建築や機械工学において、構造物の安全性を確保するために不可欠な基礎概念が応力(Stress)です。
応力とは、外部から加えられた力(荷重)に対して抵抗する力のことであり、外力を受けた部材内部に発生する内力を指します。部材はこの抵抗力(応力)が外力と釣り合うことで、破壊されることなく安全な状態を保ちます。
例えば、丸太(はり)に人が乗って荷重が作用した際、見た目には大きな変化が現れず静止しているのは、丸太の内部でこの荷重に抵抗する応力が発生しているためです。
本記事では、この重要な概念である「応力」の定義、種類、そして単位について、基礎からわかりやすく解説します。また、混同されやすい応力度との違いについても明確にします。

1. 応力と応力度:決定的な違い
応力を理解する上で最も重要なのが、応力と応力度の違いです。
名称 | 定義 | 単位例 |
---|---|---|
応力 | 部材内部に発生する抵抗力(内力)。断面力や部材力とも呼ばれる。 | N (ニュートン)、kN (キロニュートン) |
応力度 | 単位面積当たりの応力。 | N/mm²、kN/m² |
応力は力そのものの単位(NやkN)で表されますが、応力度は「単位面積あたり」で割った力であり、単位は面積を含みます。
💡 分野による違いに注意! 建築分野では応力と応力度の定義を厳密に区別しますが、機械系の材料力学においては、応力度のことを単に応力として説明しているケースが多いため注意が必要です。
応力度(σ)は、内力(P)を断面積(A)で割った下記の公式で計算されます。σ = P/A
この公式から、断面積が小さくなると応力度が大きくなること、また、外力が大きくなると応力度も大きくなることがわかります。
2. 応力の主な種類
応力には、主に以下の3種類があります。
① 軸力(垂直応力)
軸力は、部材断面に対して垂直方向に作用する応力です。部材の軸方向(長さ方向)に沿って作用します。
これはさらに以下の2つに分けられます。
- 圧縮力:はりを押し付ける力によって生じる。部材を押し縮める方向。
- 引張力:はりの両端を引っ張る力によって発生する。部材を引っ張る方向。
② せん断力
せん断力とは、はりや物体を断ち切ろうとする力、つまり部材がずれ合うような応力です。

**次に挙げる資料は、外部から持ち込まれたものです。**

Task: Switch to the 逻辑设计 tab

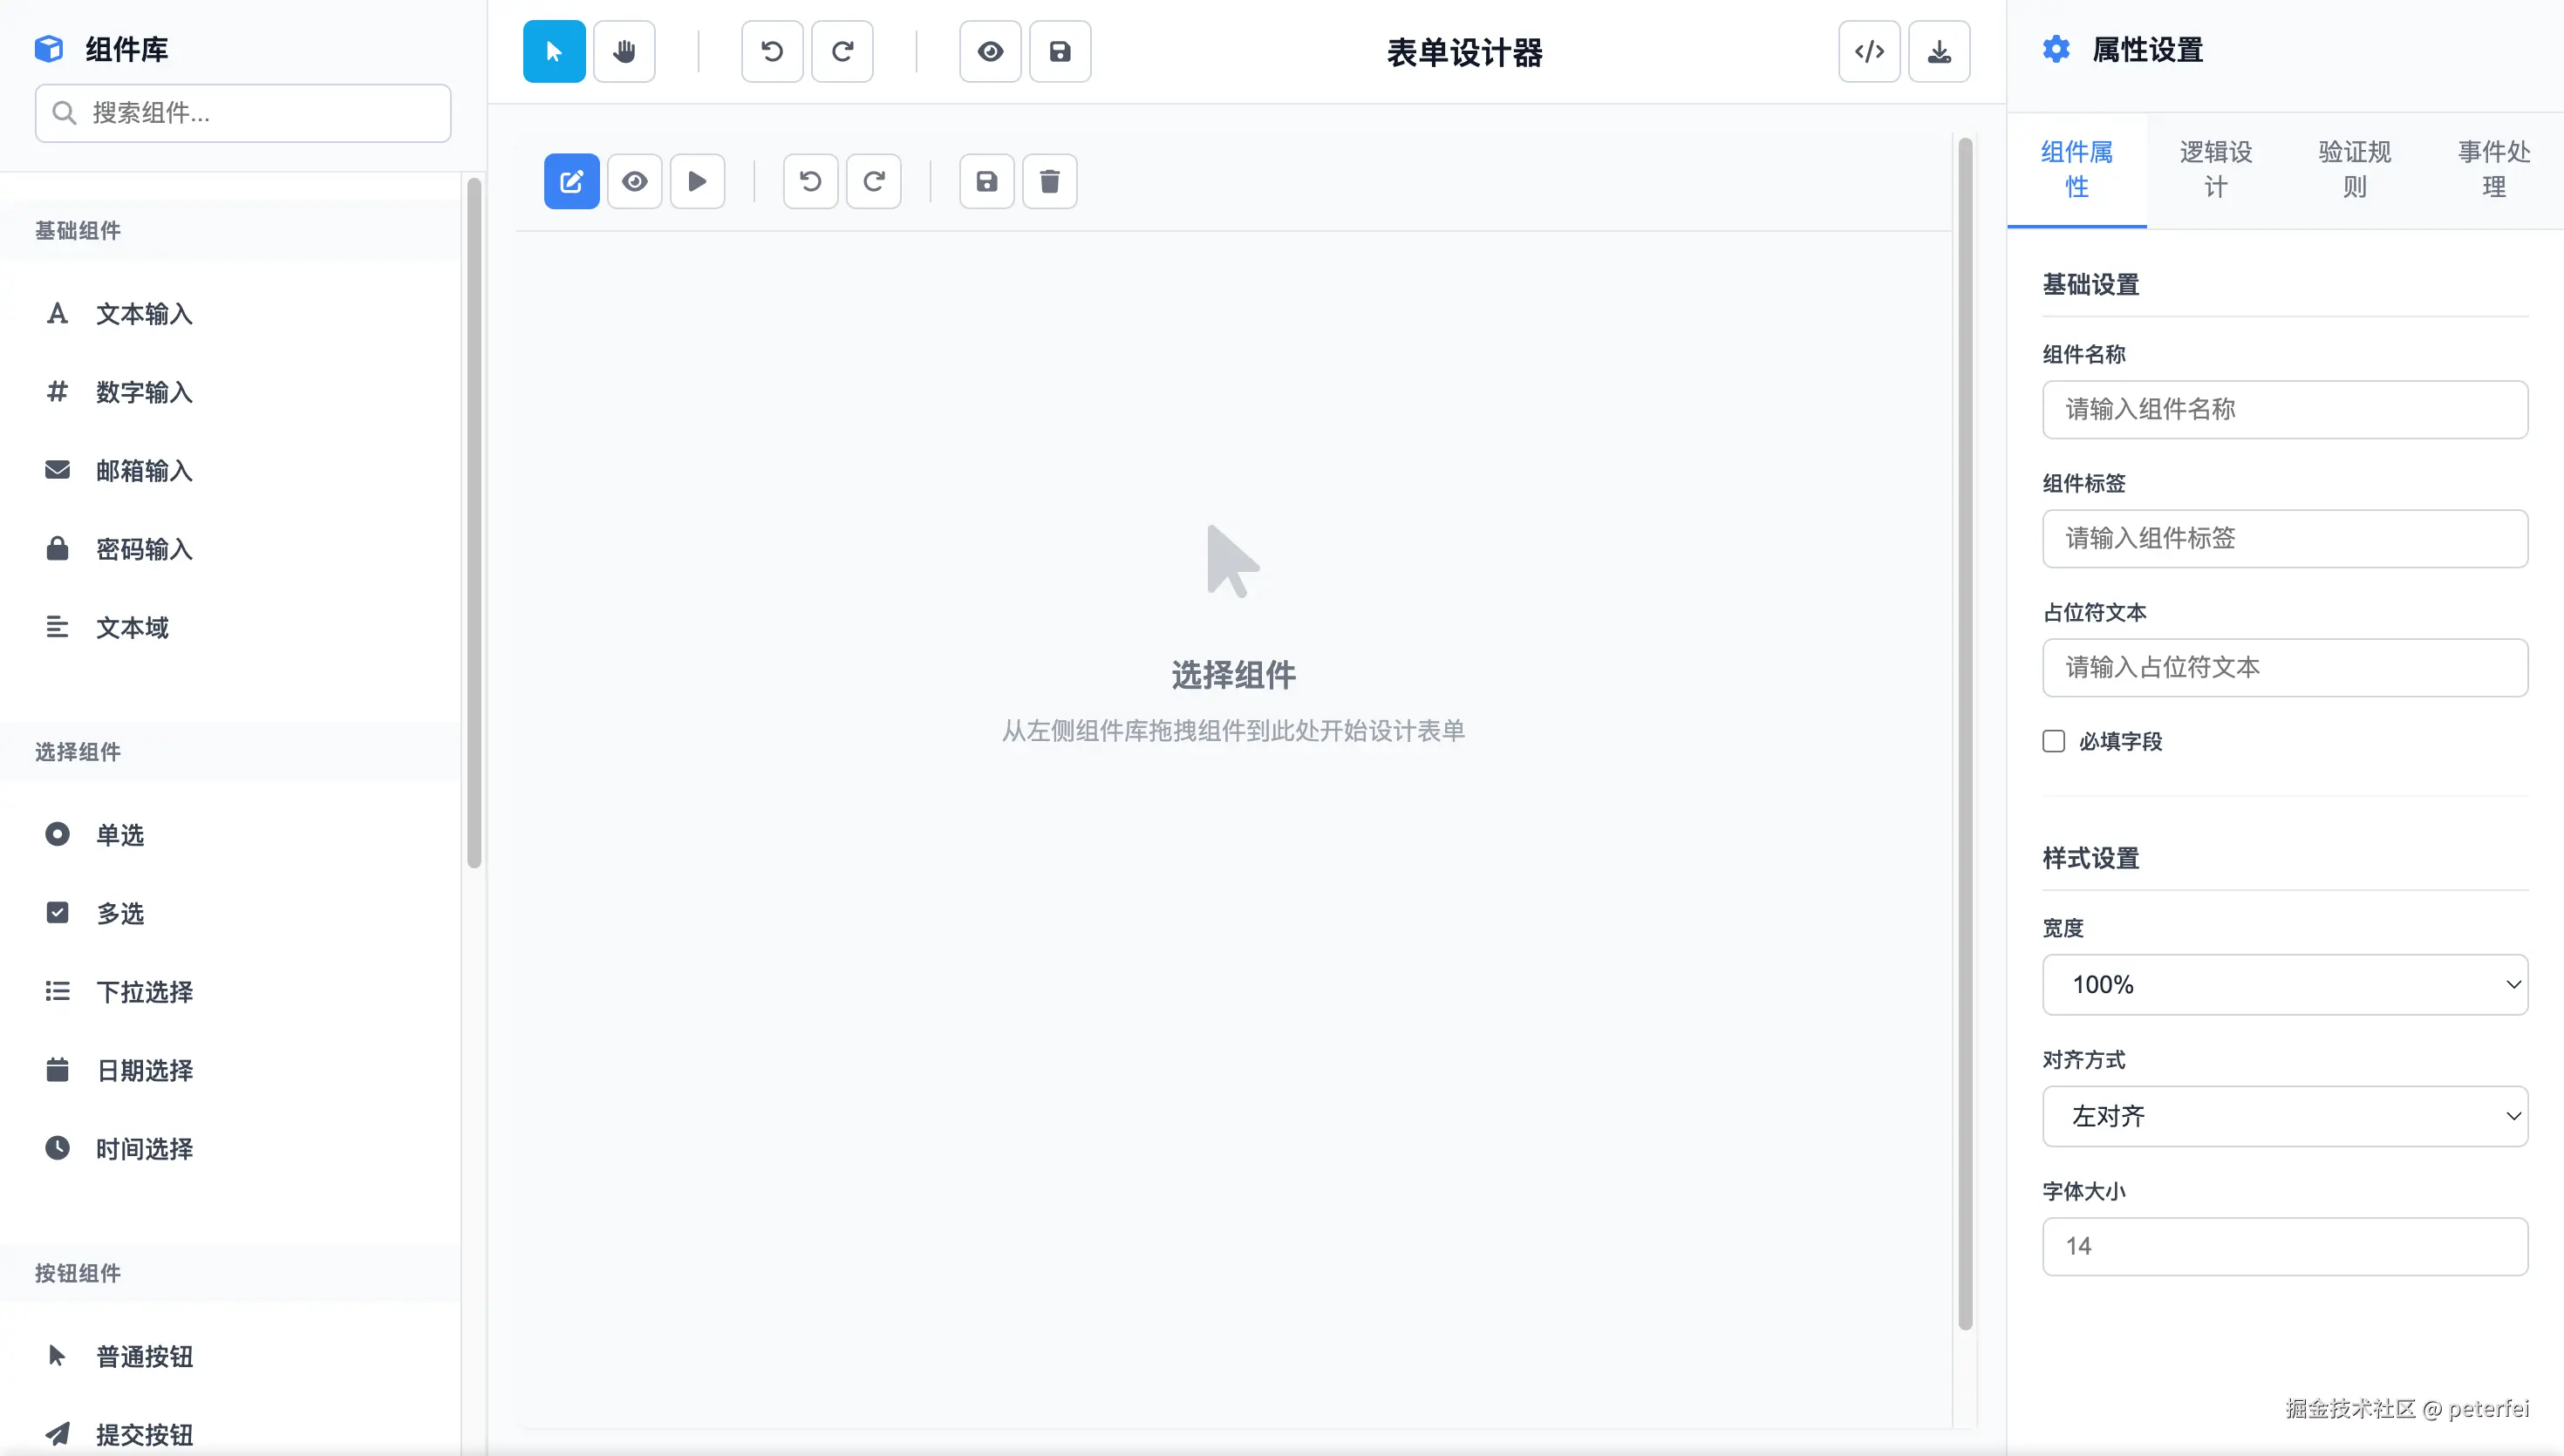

これは部材の断面に平行な方向に作用します。ハサミで紙を切ろうとするときに、ハサミの両刃が紙に作用する力がせん断力の例です。
③ 曲げモーメント
曲げモーメントは、荷重がはりをたわませ、湾曲形に変形させようとする力です。
これは単一の力ではなく、はりの内部で引張力と圧縮力が複合的(逆向き)に作用することで発生します。曲げモーメントは、これらの引張力・圧縮力による偶力のモーメントとして捉えられます。
補足: 曲げモーメントが作用すると、例えば上から荷重を受けた梁は下に凸に変形し、内部の上側には圧縮応力が、下側には引張応力が発生します。
3. 応力とモーメントの単位一覧
応力の種類と、その単位は以下の通りです。力の方向(正負値)の使い分けにも注意が必要です。
応力の種類 | 単位 | 正負値の区別 |
---|---|---|
引張力 | kN、N | 正値 |
圧縮力 | kN、N | 負値 |
せん断力 | kN、N | 正負値 |
曲げモーメント | kNm、Nm | 正負値 |
4. 応力とひずみ、フックの法則
応力は、部材の変形であるひずみと密接に関係しています。この関係を示すのがフックの法則です。

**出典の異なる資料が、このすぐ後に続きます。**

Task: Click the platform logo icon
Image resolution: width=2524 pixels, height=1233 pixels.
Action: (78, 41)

垂直応力(σ)と垂直ひずみ(ε)の関係は、ヤング率(E)を用いて以下の式で表されます。
σ = Eε
この法則が示すように、ひずみが大きいほど、応力も大きくなります。
また、材料の安全性を評価するためには、許容応力と安全率が用いられます。安全率(S)は、材料の基準となる強さ(σs )を許容応力(σa )で割ったものです。
S =σs /σa
応力は、物体が外力に対して内部で抵抗し、形状を保つために発生する内力です。
応力の種類は、軸力(引張力・圧縮力)、せん断力、そして曲げモーメント の3つが基本であり、それぞれが構造物の破壊を防ぐ重要な役割を果たしています。
特に、応力の単位が「N」や「kN」といった力の単位であるのに対し、応力度は「単位面積当たりの応力」であり、「N/m²」や「N/mm²」といった圧力の単位になるという違い は、建築・構造力学を学ぶ上で最も基礎的かつ重要な知識です。
これらの基礎概念を理解し、構造物の設計や安全性の評価に役立てましょう。